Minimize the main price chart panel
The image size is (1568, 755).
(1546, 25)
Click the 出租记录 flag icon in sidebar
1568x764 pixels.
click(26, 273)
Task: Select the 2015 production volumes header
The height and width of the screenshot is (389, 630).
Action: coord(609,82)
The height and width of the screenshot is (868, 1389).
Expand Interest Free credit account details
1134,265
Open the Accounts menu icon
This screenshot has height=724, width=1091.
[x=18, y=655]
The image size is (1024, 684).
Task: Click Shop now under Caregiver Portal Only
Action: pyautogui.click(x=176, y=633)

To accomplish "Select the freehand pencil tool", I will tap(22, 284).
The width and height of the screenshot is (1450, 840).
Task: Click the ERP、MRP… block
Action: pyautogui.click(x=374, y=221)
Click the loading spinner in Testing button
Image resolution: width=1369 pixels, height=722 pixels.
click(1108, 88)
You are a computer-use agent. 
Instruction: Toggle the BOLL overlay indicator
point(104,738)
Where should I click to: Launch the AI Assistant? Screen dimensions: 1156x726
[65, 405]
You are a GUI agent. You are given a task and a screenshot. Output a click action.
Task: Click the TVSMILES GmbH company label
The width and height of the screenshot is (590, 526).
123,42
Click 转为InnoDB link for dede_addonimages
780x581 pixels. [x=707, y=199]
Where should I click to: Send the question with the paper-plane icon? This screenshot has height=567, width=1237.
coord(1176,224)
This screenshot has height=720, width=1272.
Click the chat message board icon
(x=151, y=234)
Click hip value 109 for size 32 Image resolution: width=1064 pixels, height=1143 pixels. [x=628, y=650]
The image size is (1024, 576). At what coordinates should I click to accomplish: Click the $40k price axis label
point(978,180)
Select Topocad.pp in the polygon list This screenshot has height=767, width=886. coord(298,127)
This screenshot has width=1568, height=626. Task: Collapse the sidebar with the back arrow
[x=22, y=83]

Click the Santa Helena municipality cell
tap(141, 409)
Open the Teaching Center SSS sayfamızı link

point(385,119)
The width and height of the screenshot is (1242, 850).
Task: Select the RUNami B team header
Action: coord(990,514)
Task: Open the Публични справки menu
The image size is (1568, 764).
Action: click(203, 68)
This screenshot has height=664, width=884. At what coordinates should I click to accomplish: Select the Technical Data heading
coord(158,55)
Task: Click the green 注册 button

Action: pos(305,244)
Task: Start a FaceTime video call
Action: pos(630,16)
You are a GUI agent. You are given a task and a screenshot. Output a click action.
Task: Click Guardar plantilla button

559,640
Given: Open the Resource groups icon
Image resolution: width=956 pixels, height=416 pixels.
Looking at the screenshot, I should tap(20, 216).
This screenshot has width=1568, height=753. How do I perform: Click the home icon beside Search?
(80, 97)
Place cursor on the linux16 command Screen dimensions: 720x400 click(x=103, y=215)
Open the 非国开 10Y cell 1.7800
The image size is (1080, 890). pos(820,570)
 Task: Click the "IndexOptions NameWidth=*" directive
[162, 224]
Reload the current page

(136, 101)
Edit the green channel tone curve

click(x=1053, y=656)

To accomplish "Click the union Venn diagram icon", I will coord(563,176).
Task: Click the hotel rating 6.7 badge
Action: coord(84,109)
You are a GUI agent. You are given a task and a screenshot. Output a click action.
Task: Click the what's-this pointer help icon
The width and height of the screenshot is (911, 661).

____________________

## PROBLEM TO WORK ON
Output each entry exactly. Leave none out.

## RESULT OF THIS TASK
Minimize the main price chart panel
The image size is (1568, 755).
(1546, 25)
Click the 出租记录 flag icon in sidebar
1568x764 pixels.
click(26, 273)
Task: Select the 2015 production volumes header
The height and width of the screenshot is (389, 630).
Action: coord(609,82)
The height and width of the screenshot is (868, 1389).
Expand Interest Free credit account details
1134,265
Open the Accounts menu icon
This screenshot has height=724, width=1091.
[x=18, y=655]
The image size is (1024, 684).
Task: Click Shop now under Caregiver Portal Only
Action: pyautogui.click(x=176, y=633)

To accomplish "Select the freehand pencil tool", I will tap(22, 284).
The width and height of the screenshot is (1450, 840).
Task: Click the ERP、MRP… block
Action: pyautogui.click(x=374, y=221)
Click the loading spinner in Testing button
Image resolution: width=1369 pixels, height=722 pixels.
click(1108, 88)
You are a computer-use agent. 
Instruction: Toggle the BOLL overlay indicator
point(104,738)
Where should I click to: Launch the AI Assistant? Screen dimensions: 1156x726
[65, 405]
You are a GUI agent. You are given a task and a screenshot. Output a click action.
Task: Click the TVSMILES GmbH company label
The width and height of the screenshot is (590, 526).
123,42
Click 转为InnoDB link for dede_addonimages
780x581 pixels. [x=707, y=199]
Where should I click to: Send the question with the paper-plane icon? This screenshot has height=567, width=1237.
coord(1176,224)
This screenshot has height=720, width=1272.
Click the chat message board icon
(x=151, y=234)
Click hip value 109 for size 32 Image resolution: width=1064 pixels, height=1143 pixels. [x=628, y=650]
The image size is (1024, 576). At what coordinates should I click to accomplish: Click the $40k price axis label
point(978,180)
Select Topocad.pp in the polygon list This screenshot has height=767, width=886. coord(298,127)
This screenshot has width=1568, height=626. Task: Collapse the sidebar with the back arrow
[x=22, y=83]

Click the Santa Helena municipality cell
tap(141, 409)
Open the Teaching Center SSS sayfamızı link

point(385,119)
The width and height of the screenshot is (1242, 850).
Task: Select the RUNami B team header
Action: coord(990,514)
Task: Open the Публични справки menu
The image size is (1568, 764).
Action: click(203, 68)
This screenshot has height=664, width=884. At what coordinates should I click to accomplish: Select the Technical Data heading
coord(158,55)
Task: Click the green 注册 button

Action: pos(305,244)
Task: Start a FaceTime video call
Action: pos(630,16)
You are a GUI agent. You are given a task and a screenshot. Output a click action.
Task: Click Guardar plantilla button

559,640
Given: Open the Resource groups icon
Image resolution: width=956 pixels, height=416 pixels.
Looking at the screenshot, I should tap(20, 216).
This screenshot has width=1568, height=753. How do I perform: Click the home icon beside Search?
(80, 97)
Place cursor on the linux16 command Screen dimensions: 720x400 click(x=103, y=215)
Open the 非国开 10Y cell 1.7800
The image size is (1080, 890). pos(820,570)
 Task: Click the "IndexOptions NameWidth=*" directive
[162, 224]
Reload the current page

(136, 101)
Edit the green channel tone curve

click(x=1053, y=656)

To accomplish "Click the union Venn diagram icon", I will coord(563,176).
Task: Click the hotel rating 6.7 badge
Action: coord(84,109)
You are a GUI agent. You are given a task and a screenshot. Output a click action.
Task: Click the what's-this pointer help icon
The width and height of the screenshot is (911, 661).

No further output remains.